Friday, August 24, 2007

Understanding Acceptance

It finally occurred to me that acceptance is not something done passively. It is an active decision to not overreact. It is the condition in which one takes the energy usually powering reactions and puts it into searching the situation for truth.

To achieve this, one has to make a decision to give up emotional attachments, and the attachment to one's unthinking exercise of emotions.

No wonder it's so rare.

And precious.

Warfare for God

Christiane Amanpour's documentary on "God's Warriors" is quite difficult to watch if one is spiritually inclined. Why militancy has a part in anyone's religion is quite beyond me, but to have it becoming associated with spirituality literally defines blasphemy: offense against the sacred.

Part of my long ambivalence about organized religion stems from the imperialism of large organizations. Humans have again and again proved themselves incapable of organizing large groups of people without creating equally large opposing groups of people. Maybe that's why we have periodically had Prophets, people who would remind us of this fact, offer an alternative, and try to demonstrate this alternative.

But as a species, we're just not so smart. So far, we have not shown that much capacity to listen and learn.

A wit once said that human history is "just one damn thing after another." Yes, well, recorded human history is a catalogue of repeated and massive warfare, a record of just how far we are from the sacred, of how we have repeatedly damned one another and ourselves through violence and expediency (which are probably identical).

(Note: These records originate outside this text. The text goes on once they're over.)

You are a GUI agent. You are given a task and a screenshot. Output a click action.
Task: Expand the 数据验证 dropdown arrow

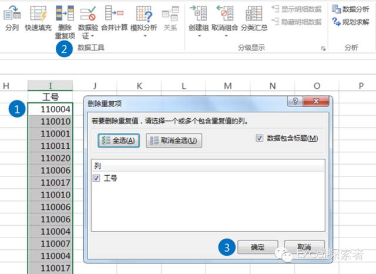coord(88,36)
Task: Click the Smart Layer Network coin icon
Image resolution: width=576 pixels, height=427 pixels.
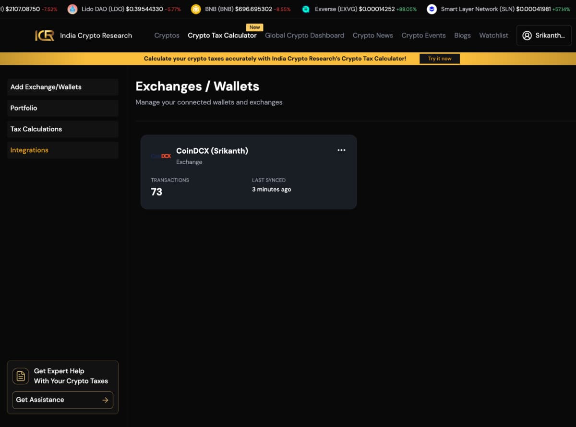Action: point(432,9)
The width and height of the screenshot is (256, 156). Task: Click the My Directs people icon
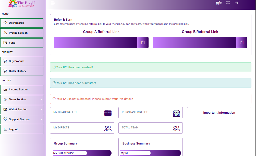coord(108,128)
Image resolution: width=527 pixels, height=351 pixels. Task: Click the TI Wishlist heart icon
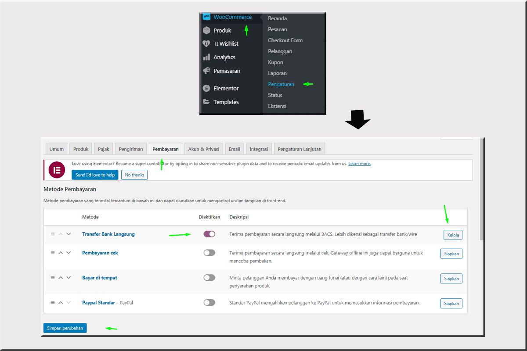[x=206, y=43]
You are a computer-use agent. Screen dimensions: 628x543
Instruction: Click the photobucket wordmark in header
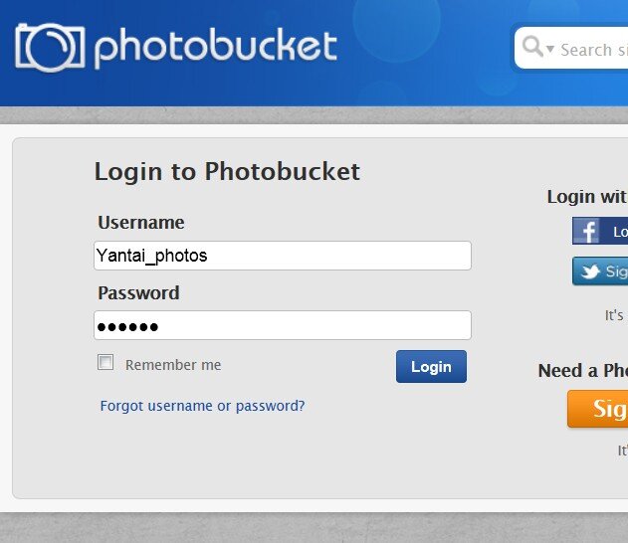pos(216,48)
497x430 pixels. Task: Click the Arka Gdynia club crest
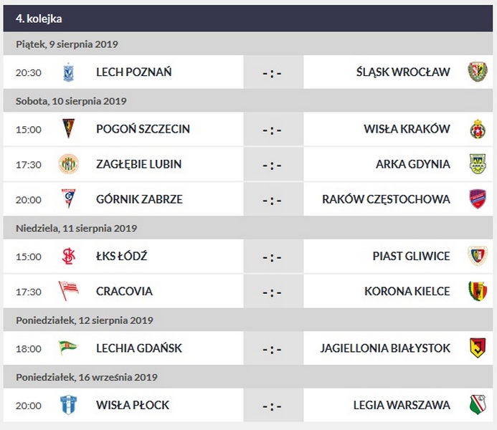click(x=477, y=164)
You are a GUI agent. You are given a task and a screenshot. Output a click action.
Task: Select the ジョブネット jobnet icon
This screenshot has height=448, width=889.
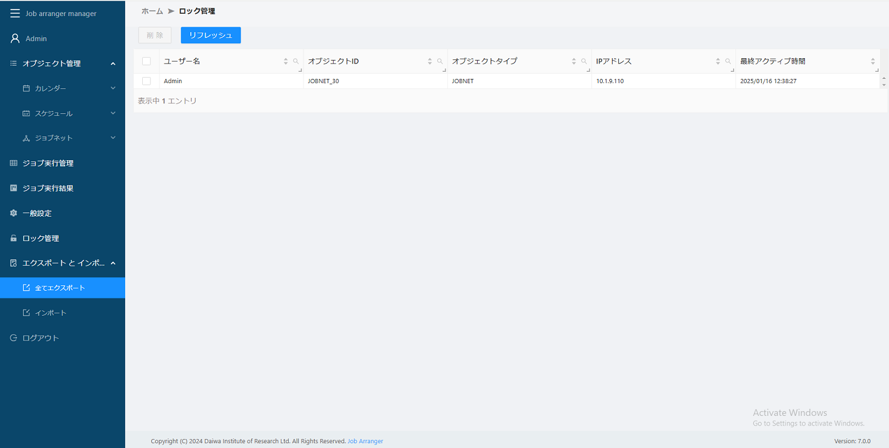coord(26,138)
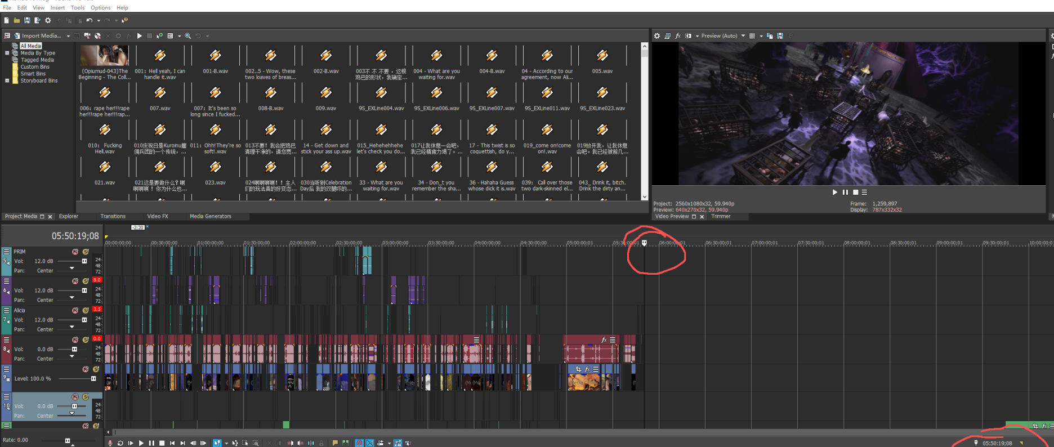Switch to the Transitions tab
Viewport: 1054px width, 447px height.
pos(113,216)
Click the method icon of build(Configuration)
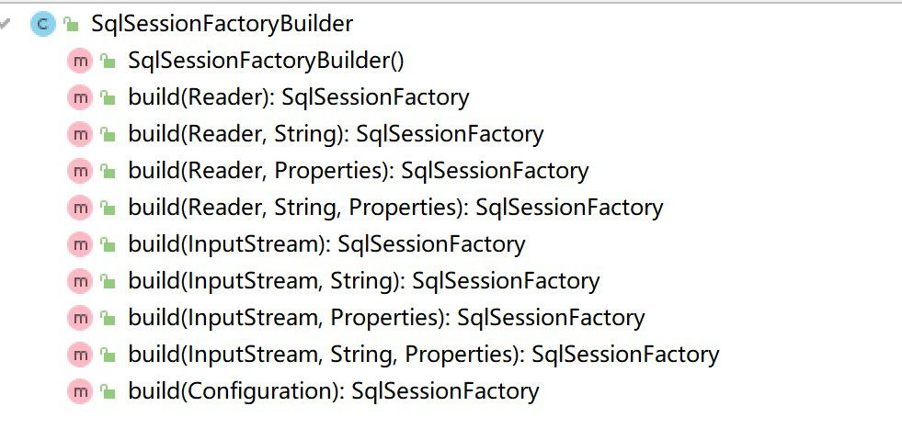 point(80,392)
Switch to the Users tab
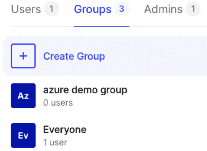 pyautogui.click(x=35, y=9)
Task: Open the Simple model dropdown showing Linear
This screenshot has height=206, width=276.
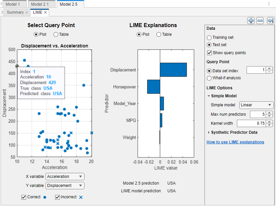Action: (256, 105)
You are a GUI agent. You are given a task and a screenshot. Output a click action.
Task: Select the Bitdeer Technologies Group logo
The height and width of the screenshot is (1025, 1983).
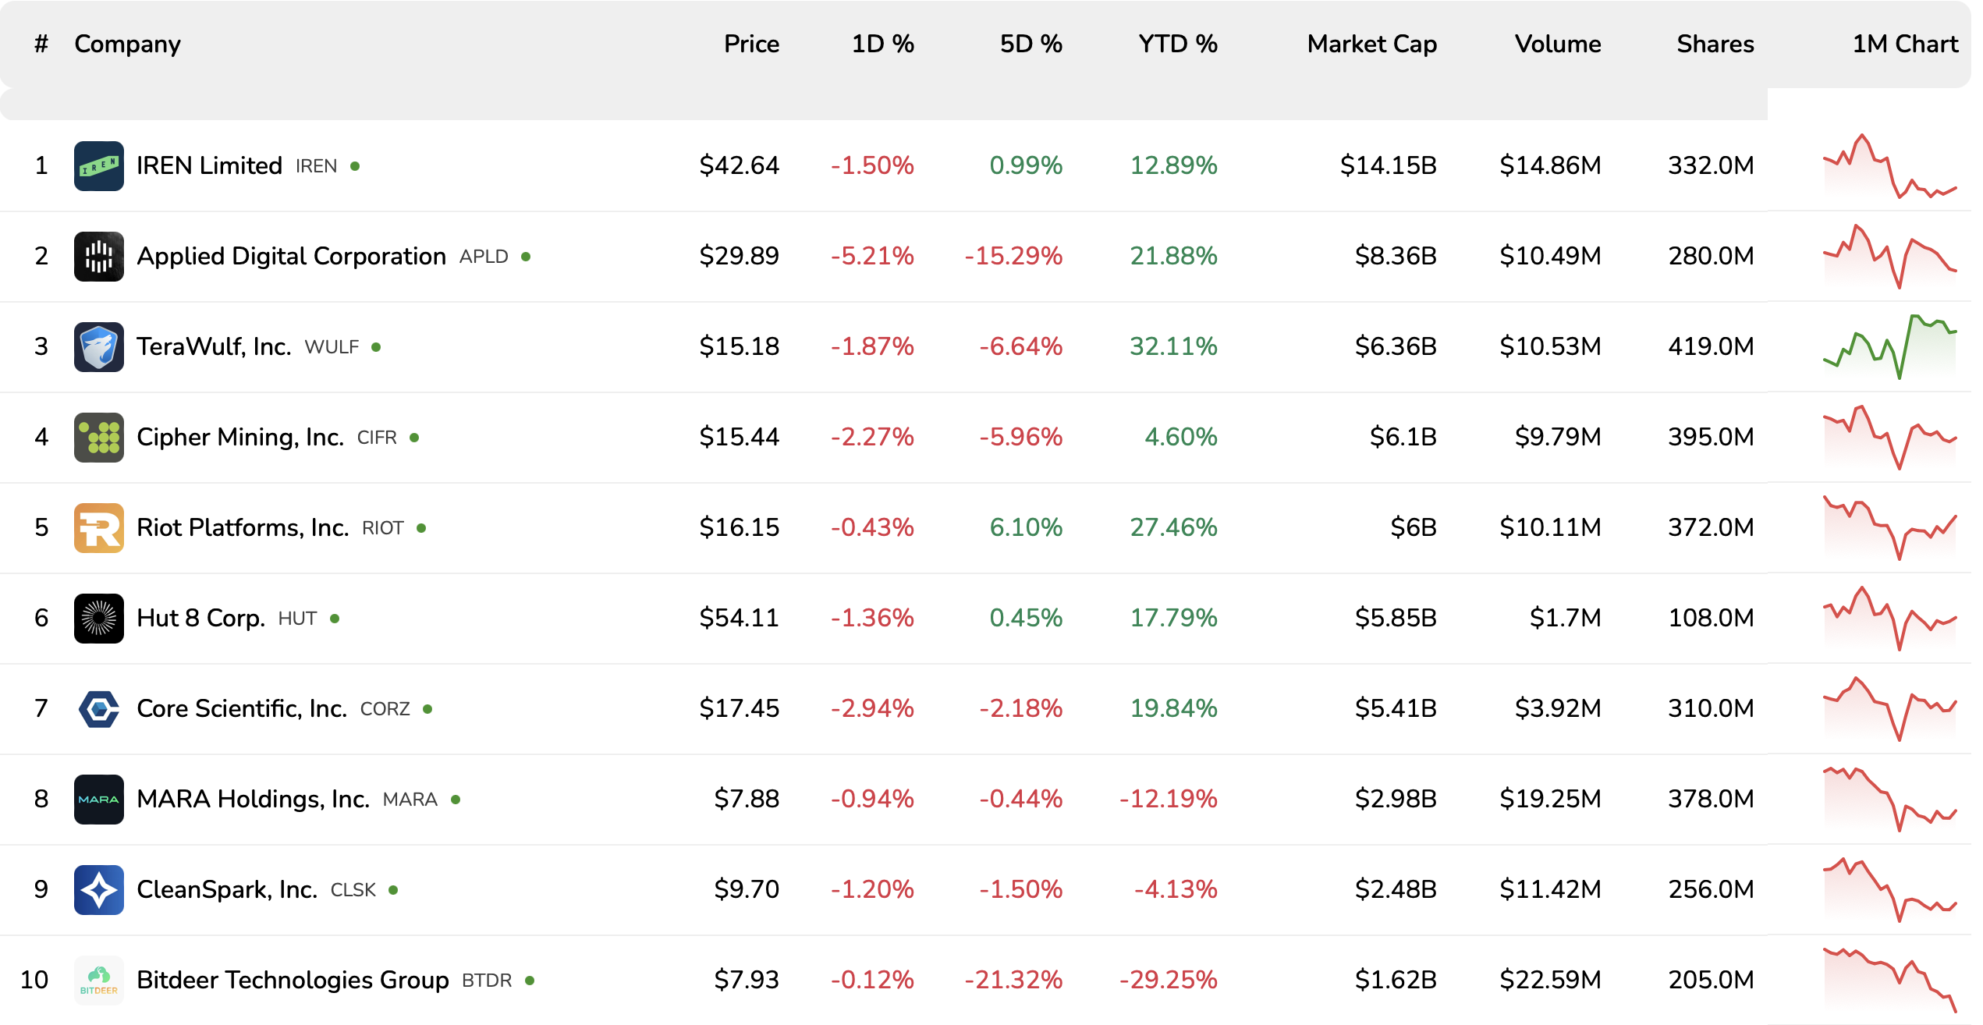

For some reason, there are lots of people who think that we should continue on this path.

So, I would say that, if one is truly searching for the sacred, run, run quickly from compelling speakers of any persuasion. Reject emotional appeals to self-serving causes like religious partisanship, any activism that creates divisions between people, and all hierarchies of people. Even patriotism is suspect. Reject any cause or creed that excludes anyone.

Now that's a challenge I can get excited about.

Tuesday, August 14, 2007

Everyday Life And Death

A couple of weeks ago, my mother fell at her home and could not get up. She is 84 years old and lives alone now. A neighbor came to her aide, after several hours.

She is very much attached to staying at her home, in a small town in Maryland, To this end, her focus, for the last 10 years, has been to create community around her, something that is as surprising to her children as it has been spectacularly successful.

My family has never been known for its, uh, social abilities. We all tend to be somewhat reclusive, though this is due more to discomfort than to active avoidance of others. We have never been a cozy, happy group, and have never truly felt that we truly belonged anywhere, as far as I know. We have all been individually plagued with extreme social anxiety.

So my mother came up with an amazing ability to create a nurturing community about her, just as she came into the need for it. I am sure that this was partly a conscious effort on her part, but this does not diminish my admiration for her achievement.

She has neighbors who mow her lawn, take out her trash, and drive her to appointments when she cannot drive herself. There are members of her church who show up with food or offer to weed her prized rose garden. Her former singing group (Sweet Adelines) visit every week and another family includes her in all major holidays as part of their family.

In short, she has established herself as a part of people's lives, just by being there. I believe that this is partly because she supplies people with a reminder of their own mortality, a living example of gentle decline. She awakens people's compassion and love, giving people a chance, all too rare in modern life, to act from their better nature.

It is beautiful and heartbreaking. I love her very much.